[[ Document section, beginning ]]
SIGMOD 2021: Keynote Talks
Utilizing (and Designing) Modern Hardware for Data-Intensive Computations: The Role of Abstraction
Speaker: Kenneth A. Ross (Columbia University)
Abstract
Modern information-intensive systems, including data management systems, operate on data that is mostly resident in RAM. As a result, the data management community has shifted focus from I/O optimization to addressing performance issues higher in the memory hierarchy.
In this keynote, I will give a personal perspective of these developments, illustrated by work from my group at Columbia University. I will use the concept of abstraction as a lens through which various kinds of optimizations for modern hardware platforms can be understood and evaluated. Through this lens, some “cute implementation tricks” can be seen as much more than mere implementation details.
I will discuss abstractions at various granularities, from single lines of code to whole programming/query languages. I will touch on software and hardware design for data-intensive computations. I will also discuss data processing in a conventional programming language, and how the data management community might contribute to the design of compilers.
Bio
Kenneth Ross is a Professor in the Computer Science Department at Columbia University in New York City. His research interests touch on various aspects of database systems, including query processing and architecture-sensitive database system design. He also has an interest in computational biology, including the study of autoimmunity. Professor Ross received his PhD from Stanford University in 1991. He has received several awards, including a Packard Foundation Fellowship, a Sloan Foundation Fellowship, and an NSF Young Investigator award.
Deep Data Integration
Speaker: Wang-Chiew Tan (Facebook AI)
Abstract
We are witnessing the widespread adoption of deep learning techniques as avant-garde solutions to different computational problems in recent years. In data integration, the use of deep learning techniques has helped establish several state-of-the-art results in long standing problems, including information extraction, entity matching, data cleaning, and table understanding. In this talk, I will reflect on the strengths of deep learning and how that has helped move forward the needle in data integration. I will also discuss a few challenges associated with solutions based on deep learning techniques and describe some opportunities for the data management community.
Bio
Wang-Chiew is a research scientist at Facebook AI. Prior to joining Facebook AI, she was at Megagon Labs where she led the research efforts on building advanced technologies to enhance search by experience. Prior to Megagon Labs, she was a Professor of Computer Science at University of California, Santa Cruz and also spent two years at IBM Research - Almaden. Her research interests include data integration and exchange, data provenance, and natural language processing. She is a co-recipient of the 2014 ACM PODS Alberto O. Mendelzon Test-of-Time Award, the 2018 ICDT Test-of-Time Award, and the 2020 Alonzo Church Award. She received the 2019 VLDB Women in Database Research Award and she is a Fellow of the ACM.
[[ Document section, end ]]
» What to do
Switch "RAM" to "main memory" and rewrite the part of the SIGMOD 2021 keynote page between "SIGMOD 2021: Keynote" and "mere implementation details.", inclusive. The rows are not needed.
[[ Dataset extract, beginning ]]
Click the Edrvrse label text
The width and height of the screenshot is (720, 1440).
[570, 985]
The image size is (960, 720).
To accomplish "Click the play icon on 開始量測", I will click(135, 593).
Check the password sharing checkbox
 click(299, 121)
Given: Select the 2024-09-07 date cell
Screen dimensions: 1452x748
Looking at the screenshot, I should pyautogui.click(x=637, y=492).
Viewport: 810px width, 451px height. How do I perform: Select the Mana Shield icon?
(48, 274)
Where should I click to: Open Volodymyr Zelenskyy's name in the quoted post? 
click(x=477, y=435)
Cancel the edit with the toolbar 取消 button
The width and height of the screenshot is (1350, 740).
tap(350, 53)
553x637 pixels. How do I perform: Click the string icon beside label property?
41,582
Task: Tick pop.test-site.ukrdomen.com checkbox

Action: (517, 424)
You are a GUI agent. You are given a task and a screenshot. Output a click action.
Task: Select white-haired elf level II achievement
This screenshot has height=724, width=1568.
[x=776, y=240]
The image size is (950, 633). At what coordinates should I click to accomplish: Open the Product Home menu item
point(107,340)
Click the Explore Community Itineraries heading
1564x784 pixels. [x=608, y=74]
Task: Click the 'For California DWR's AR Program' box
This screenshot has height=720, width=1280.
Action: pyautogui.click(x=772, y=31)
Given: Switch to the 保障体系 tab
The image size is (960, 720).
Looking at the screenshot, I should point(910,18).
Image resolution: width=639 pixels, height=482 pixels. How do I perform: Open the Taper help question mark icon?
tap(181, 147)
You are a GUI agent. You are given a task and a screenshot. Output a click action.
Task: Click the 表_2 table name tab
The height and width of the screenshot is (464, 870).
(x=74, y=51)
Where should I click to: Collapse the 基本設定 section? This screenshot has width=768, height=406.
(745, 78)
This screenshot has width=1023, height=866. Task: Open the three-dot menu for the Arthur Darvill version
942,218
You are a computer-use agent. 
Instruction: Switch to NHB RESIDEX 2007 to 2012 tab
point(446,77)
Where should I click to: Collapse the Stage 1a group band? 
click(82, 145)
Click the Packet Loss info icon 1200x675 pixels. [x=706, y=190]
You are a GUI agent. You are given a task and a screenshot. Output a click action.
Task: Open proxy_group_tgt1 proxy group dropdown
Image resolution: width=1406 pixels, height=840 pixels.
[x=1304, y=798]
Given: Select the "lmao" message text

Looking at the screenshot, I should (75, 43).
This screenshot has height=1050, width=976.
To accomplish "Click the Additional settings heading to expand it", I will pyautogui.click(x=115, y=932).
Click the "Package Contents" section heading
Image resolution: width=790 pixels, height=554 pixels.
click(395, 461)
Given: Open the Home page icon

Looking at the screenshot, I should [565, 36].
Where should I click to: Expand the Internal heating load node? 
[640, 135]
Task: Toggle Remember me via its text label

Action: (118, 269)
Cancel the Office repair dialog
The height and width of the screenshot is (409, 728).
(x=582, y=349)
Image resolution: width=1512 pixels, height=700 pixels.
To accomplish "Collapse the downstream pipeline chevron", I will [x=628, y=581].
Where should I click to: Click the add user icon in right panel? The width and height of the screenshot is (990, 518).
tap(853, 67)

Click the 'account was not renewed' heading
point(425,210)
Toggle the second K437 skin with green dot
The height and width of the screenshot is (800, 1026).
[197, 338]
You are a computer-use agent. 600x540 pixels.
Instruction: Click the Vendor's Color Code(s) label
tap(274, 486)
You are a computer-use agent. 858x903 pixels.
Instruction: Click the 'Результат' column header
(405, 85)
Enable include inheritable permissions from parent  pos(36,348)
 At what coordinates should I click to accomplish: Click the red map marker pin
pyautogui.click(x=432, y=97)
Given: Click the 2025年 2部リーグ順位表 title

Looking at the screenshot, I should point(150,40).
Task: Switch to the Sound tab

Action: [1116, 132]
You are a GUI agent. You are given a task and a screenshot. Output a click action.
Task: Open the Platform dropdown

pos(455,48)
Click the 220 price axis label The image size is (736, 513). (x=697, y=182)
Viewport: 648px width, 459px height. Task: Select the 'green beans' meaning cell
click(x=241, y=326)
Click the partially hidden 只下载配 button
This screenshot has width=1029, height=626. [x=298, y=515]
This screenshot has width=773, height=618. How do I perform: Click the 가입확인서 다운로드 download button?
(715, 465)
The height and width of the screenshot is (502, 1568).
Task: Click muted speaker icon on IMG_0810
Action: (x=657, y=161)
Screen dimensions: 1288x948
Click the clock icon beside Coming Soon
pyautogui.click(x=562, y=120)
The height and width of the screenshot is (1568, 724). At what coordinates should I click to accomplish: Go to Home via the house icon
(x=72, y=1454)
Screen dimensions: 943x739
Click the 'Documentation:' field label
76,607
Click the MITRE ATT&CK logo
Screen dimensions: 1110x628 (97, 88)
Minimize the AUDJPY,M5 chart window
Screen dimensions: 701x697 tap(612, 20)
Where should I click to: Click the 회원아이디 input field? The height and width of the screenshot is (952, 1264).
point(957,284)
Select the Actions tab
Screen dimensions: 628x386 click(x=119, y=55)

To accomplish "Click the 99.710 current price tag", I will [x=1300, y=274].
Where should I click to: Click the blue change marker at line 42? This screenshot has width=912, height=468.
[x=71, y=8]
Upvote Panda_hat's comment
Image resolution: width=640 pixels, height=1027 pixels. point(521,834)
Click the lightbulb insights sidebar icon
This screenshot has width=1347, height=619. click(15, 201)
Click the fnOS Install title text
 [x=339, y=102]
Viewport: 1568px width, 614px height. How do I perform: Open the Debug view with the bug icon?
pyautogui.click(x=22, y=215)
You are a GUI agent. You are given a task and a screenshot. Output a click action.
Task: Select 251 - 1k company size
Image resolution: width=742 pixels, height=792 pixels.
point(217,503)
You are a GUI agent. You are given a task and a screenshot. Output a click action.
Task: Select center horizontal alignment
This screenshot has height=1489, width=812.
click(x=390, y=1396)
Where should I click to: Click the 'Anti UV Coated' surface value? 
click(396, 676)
[[ Dataset extract, end ]]
» Result
SIGMOD 2021: Keynote Talks
Utilizing (and Designing) Modern Hardware for Data-Intensive Computations: The Role of Abstraction
Speaker: Kenneth A. Ross (Columbia University)
Abstract
Modern information-intensive systems, including data management systems, operate on data that is mostly resident in main memory. As a result, the data management community has shifted focus from I/O optimization to addressing performance issues higher in the memory hierarchy.
In this keynote, I will give a personal perspective of these developments, illustrated by work from my group at Columbia University. I will use the concept of abstraction as a lens through which various kinds of optimizations for modern hardware platforms can be understood and evaluated. Through this lens, some “cute implementation tricks” can be seen as much more than mere implementation details.